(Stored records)
________________

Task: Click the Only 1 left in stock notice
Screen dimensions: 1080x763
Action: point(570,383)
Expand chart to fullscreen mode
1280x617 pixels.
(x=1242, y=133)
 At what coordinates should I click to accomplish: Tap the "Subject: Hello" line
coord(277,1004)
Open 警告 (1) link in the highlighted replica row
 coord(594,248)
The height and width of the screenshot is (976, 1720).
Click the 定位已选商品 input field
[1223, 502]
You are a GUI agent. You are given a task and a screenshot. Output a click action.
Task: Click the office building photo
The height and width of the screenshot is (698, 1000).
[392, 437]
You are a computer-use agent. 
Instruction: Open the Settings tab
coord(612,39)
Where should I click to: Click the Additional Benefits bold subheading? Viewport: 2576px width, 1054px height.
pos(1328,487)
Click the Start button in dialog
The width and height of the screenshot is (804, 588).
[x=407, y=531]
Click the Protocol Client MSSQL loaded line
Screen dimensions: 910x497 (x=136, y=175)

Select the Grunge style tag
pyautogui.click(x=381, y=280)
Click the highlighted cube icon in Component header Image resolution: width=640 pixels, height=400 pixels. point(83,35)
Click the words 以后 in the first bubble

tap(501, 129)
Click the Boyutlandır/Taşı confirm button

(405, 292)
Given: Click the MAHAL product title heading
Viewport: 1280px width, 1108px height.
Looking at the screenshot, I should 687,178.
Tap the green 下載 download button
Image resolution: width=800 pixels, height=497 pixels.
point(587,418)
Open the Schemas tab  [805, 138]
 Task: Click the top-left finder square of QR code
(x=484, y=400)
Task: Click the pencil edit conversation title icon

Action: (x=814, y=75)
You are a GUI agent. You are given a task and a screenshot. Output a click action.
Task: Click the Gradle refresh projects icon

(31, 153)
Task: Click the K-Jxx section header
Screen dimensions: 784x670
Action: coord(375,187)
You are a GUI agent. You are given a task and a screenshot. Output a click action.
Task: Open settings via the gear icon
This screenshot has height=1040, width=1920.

________________

## [Your objective]
Lines that include the word "header" are to be extracted from the data above.

## [Result]
Click the highlighted cube icon in Component header Image resolution: width=640 pixels, height=400 pixels. point(83,35)
Task: Click the K-Jxx section header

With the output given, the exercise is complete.